我正在尝试为有些倾斜的输入数据编写一个新的 Hadoop 作业。对此的一个类比是 Hadoop 教程中的字数统计示例,除非假设某个特定单词出现了很多次。
我想要一个分区函数,其中这个键将根据通常的哈希分区映射到多个减速器和其余键。这可能吗?
提前致谢。
I am trying to write a new Hadoop job for input data that is somewhat skewed. An analogy for this would be the word count example in Hadoop tutorial except lets say one particular word is present lot of times.
I want to have a partition function where this one key will be mapped to multiple reducers and remaining keys according to their usual hash paritioning. Is this possible?
Thanks in advance.
发布评论
评论(2)
不要认为在 Hadoop 中相同的键可以映射到多个减速器。但是,可以对键进行分区,以便减速器或多或少均匀地加载。为此,应对输入数据进行采样并对键进行适当的分区。有关自定义分区程序的更多详细信息,请查看 Yahoo Paper。 Yahoo Sort 代码位于 org.apache.hadoop.examples.terasort 包。
假设输入中键 A 有 10 行,B 有 20 行,C 有 30 行,D 有 60 行。然后可以将密钥A、B、C发送到reducer 1,将密钥D发送到reducer 2,以使reducer上的负载均匀分布。要对键进行分区,必须进行输入采样以了解键的分布方式。
这里还有一些可以让作业更快完成的建议。
在 Combiner .apache.org/mapreduce/docs/r0.21.0/api/org/apache/hadoop/mapred/JobConf.html#setCombinerClass%28java.lang.Class%29" rel="noreferrer">JobConf 来减少发送到reducer的key的数量。这也减少了映射器和减速器任务之间的网络流量。尽管如此,并不能保证 Hadoop 框架会调用组合器。
另外,由于数据是倾斜的(一些键一次又一次重复,比如说“工具”),您可能需要 增加减少任务的数量以更快地完成作业。这确保了当一个减速器处理“工具”时,其他数据正在由其他减速器并行处理。
Don't think that in Hadoop the same key can be mapped to multiple reducers.

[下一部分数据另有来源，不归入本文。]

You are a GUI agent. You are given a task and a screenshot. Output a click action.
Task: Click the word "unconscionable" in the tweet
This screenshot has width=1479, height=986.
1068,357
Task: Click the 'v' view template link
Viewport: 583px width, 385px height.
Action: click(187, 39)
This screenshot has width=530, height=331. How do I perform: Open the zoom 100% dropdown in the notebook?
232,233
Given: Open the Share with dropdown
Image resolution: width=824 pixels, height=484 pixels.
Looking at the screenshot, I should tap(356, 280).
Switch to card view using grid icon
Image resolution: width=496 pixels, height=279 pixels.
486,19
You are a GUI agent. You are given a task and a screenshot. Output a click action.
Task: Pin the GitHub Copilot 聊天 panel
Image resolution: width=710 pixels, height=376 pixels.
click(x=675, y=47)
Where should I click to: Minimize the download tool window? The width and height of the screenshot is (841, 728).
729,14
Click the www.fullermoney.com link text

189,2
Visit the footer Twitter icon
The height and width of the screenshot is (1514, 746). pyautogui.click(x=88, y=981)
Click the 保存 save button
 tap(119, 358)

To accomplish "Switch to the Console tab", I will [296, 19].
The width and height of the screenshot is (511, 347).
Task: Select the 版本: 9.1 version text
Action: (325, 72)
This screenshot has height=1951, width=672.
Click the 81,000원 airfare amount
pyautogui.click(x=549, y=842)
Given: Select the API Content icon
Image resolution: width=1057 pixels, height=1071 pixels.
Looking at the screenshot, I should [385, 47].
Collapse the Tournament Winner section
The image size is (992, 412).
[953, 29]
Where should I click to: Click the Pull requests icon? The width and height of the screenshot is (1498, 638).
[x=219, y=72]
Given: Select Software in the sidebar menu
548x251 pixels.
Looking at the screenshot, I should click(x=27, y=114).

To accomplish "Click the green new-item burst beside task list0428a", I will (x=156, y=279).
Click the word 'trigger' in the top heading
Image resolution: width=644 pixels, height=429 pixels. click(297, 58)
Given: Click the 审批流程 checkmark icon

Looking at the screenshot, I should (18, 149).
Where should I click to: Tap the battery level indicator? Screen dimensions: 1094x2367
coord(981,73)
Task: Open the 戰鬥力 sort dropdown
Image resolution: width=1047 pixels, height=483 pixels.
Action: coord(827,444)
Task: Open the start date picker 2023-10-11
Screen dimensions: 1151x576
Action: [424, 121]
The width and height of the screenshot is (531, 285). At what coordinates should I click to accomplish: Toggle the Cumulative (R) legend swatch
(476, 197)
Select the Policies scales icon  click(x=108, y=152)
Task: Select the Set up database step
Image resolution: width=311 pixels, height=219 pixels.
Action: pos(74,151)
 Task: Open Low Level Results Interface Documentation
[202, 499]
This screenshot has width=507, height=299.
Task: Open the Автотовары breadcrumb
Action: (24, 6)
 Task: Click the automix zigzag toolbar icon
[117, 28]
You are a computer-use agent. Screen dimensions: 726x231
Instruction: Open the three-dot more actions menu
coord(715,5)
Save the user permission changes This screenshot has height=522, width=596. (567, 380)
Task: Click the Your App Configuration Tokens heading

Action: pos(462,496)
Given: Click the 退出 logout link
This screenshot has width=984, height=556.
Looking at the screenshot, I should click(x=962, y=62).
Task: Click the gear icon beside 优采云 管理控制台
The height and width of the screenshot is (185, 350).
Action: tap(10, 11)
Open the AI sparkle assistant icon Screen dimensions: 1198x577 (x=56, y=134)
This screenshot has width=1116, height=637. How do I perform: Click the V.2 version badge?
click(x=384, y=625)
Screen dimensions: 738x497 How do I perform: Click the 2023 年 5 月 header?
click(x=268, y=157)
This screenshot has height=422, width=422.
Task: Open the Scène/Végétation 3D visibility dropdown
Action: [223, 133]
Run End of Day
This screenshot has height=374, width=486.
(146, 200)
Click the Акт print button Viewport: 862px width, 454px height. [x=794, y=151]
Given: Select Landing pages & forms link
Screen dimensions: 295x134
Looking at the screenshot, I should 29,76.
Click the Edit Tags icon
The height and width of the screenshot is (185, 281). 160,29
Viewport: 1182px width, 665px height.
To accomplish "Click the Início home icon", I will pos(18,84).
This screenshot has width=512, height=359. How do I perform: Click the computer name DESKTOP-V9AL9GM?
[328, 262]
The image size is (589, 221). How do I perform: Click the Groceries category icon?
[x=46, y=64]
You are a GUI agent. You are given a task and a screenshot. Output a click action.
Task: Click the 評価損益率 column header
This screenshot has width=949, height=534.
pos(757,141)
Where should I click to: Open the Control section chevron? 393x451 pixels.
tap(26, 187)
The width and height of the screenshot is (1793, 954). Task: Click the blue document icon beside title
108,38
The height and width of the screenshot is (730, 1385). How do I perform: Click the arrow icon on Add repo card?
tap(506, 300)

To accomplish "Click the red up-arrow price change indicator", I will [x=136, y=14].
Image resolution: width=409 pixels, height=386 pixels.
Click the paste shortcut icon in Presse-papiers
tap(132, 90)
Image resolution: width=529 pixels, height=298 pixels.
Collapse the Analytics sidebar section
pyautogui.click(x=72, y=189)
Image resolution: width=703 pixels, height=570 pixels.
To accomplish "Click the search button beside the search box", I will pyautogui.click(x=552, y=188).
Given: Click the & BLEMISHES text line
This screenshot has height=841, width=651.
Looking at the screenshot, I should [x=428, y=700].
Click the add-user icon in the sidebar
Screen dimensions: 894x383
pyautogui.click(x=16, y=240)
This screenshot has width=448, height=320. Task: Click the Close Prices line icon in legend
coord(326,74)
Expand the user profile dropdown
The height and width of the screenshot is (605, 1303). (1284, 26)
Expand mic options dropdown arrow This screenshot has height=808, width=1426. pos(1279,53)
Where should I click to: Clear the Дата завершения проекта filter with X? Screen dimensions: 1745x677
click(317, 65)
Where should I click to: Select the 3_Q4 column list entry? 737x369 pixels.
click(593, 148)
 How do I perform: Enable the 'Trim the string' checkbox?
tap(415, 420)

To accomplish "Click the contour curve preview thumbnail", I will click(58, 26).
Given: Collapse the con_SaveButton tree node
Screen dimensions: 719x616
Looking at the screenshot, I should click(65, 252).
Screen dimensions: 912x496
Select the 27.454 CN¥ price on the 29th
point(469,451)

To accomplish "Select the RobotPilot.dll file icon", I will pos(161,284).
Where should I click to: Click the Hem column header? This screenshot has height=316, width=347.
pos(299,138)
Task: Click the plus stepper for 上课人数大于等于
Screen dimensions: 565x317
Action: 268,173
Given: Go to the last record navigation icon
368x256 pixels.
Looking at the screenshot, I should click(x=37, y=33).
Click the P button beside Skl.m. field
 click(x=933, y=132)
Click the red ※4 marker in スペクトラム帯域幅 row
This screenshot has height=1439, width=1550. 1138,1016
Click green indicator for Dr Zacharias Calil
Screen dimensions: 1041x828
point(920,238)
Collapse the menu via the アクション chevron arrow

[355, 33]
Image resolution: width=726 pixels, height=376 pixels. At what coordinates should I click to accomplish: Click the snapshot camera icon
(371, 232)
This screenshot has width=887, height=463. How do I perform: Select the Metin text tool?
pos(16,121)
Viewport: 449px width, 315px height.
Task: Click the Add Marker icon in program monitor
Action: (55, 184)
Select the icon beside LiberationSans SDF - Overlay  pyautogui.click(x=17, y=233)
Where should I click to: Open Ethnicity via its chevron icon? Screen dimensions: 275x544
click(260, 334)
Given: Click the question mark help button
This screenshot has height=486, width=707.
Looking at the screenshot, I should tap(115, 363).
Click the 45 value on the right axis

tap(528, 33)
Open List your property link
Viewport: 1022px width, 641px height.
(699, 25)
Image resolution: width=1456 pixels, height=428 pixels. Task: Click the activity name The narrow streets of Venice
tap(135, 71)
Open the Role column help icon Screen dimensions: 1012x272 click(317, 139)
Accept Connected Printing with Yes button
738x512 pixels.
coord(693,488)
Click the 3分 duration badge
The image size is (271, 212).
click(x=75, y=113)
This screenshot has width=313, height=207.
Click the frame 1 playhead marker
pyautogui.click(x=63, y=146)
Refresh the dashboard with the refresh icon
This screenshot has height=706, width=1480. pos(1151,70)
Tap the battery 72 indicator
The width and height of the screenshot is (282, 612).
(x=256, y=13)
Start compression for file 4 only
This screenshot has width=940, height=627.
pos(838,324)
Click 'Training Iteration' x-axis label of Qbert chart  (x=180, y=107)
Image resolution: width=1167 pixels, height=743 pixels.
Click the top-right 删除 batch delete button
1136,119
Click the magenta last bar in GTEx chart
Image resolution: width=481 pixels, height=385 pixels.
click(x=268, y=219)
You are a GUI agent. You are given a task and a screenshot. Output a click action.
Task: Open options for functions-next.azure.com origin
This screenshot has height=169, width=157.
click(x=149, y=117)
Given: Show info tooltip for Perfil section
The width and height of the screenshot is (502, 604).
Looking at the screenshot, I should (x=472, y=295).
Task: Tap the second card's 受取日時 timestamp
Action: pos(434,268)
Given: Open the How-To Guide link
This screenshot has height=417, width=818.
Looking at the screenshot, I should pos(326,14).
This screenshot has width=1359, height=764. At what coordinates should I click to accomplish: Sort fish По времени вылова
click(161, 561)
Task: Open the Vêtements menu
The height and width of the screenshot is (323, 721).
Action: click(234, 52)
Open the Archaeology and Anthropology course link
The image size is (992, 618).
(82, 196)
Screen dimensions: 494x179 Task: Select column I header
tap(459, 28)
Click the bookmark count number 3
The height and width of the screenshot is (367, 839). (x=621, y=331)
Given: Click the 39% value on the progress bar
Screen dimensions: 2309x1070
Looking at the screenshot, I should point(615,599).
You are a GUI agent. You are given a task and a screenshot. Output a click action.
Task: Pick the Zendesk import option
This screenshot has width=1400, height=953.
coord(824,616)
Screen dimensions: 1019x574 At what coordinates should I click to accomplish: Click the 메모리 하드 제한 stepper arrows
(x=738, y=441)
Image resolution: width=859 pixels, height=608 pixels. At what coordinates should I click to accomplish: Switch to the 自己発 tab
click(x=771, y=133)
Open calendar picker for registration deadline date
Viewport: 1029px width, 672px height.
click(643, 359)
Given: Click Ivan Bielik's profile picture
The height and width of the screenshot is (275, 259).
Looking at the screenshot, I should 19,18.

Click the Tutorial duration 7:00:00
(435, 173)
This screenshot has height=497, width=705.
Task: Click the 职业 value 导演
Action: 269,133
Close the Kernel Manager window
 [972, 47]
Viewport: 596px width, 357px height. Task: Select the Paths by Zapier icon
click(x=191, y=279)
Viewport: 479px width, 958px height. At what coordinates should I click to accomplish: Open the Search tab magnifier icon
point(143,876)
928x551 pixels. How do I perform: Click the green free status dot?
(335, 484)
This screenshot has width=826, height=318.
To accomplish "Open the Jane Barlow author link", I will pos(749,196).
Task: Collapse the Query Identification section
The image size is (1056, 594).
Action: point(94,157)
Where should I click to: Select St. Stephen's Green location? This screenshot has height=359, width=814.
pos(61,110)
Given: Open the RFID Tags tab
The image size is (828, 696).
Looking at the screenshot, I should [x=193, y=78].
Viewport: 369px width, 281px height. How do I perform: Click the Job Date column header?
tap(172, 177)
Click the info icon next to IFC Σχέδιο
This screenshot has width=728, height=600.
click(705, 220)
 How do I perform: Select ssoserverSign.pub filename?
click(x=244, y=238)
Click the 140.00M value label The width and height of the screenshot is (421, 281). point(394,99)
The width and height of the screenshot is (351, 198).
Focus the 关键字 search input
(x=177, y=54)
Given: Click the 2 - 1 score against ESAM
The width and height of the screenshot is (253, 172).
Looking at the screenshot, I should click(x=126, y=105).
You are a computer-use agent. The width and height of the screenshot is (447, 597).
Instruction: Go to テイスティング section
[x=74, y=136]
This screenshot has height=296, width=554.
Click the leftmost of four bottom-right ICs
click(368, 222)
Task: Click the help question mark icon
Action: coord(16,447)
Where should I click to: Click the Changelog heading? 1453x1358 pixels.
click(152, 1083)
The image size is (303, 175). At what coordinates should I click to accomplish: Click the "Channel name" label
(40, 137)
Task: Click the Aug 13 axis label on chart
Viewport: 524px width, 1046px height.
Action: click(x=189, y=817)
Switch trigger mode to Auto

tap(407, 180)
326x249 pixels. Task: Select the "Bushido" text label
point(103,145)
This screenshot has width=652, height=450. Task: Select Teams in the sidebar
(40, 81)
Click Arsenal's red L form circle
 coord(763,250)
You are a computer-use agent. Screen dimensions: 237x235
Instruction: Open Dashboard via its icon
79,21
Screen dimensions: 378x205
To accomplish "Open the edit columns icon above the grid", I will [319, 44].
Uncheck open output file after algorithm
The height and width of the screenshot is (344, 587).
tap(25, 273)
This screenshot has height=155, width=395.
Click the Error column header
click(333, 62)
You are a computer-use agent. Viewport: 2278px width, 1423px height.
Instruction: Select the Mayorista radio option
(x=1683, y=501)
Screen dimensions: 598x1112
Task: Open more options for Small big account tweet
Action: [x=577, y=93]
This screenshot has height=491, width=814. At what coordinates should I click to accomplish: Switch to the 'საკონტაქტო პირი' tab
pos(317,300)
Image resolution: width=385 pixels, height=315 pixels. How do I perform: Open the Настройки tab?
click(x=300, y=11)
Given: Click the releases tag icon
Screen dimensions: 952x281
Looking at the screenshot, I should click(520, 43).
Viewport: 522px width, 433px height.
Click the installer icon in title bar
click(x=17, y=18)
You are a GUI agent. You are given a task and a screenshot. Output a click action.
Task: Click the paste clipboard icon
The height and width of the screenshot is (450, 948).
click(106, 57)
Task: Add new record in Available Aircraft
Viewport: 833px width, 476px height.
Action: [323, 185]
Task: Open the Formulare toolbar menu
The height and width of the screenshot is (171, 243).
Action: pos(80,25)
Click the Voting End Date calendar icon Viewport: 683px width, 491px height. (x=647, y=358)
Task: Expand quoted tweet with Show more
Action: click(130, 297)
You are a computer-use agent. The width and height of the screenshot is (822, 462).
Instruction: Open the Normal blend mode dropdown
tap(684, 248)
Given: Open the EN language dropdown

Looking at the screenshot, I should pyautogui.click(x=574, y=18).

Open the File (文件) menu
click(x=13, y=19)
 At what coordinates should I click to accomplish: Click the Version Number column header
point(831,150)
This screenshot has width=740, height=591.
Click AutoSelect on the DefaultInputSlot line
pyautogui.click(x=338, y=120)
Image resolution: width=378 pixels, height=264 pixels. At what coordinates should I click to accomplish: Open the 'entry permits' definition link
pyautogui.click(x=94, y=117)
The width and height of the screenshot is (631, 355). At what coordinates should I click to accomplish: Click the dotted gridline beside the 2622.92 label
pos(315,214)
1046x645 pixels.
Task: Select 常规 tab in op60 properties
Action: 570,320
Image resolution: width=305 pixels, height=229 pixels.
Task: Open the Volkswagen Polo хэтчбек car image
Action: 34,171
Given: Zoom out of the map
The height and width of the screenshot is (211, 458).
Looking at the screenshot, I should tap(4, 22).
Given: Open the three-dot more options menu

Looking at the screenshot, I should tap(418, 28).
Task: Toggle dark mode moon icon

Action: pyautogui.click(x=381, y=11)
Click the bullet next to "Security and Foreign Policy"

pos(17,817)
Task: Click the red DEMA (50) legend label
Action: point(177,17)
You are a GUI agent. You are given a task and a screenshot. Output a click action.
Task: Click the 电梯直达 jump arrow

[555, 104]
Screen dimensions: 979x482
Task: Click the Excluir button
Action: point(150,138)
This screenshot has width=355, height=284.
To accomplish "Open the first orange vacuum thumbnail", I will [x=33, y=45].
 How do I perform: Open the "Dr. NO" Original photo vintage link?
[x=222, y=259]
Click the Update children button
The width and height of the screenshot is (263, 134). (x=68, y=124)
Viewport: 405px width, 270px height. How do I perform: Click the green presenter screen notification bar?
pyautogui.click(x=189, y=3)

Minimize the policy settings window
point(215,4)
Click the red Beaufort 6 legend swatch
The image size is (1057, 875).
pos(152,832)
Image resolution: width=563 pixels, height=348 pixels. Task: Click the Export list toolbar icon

But, the keys can be partitioned so that the reducers are more or less evenly loaded. For this, the input data should be sampled and the keys be partitioned appropriately. Check the Yahoo Paper for more details on the custom partitioner. The Yahoo Sort code is in the org.apache.hadoop.examples.terasort package.
Lets say Key A has 10 rows, B has 20 rows, C has 30 rows and D has 60 rows in the input. Then keys A,B,C can be sent to reducer 1 and key D can be sent to reducer 2 to make the load on the reducers evenly distributed. To partition the keys, input sampling has to be done to know how the keys are distributed.
Here are some more suggestions to make the Job complete faster.
Specify a Combiner on the JobConf to reduce the number of keys sent to the reducer. This also reduces the network traffic between the mapper and the reducer tasks. Although, there is no guarantee that the combiner will be invoked by the Hadoop framework.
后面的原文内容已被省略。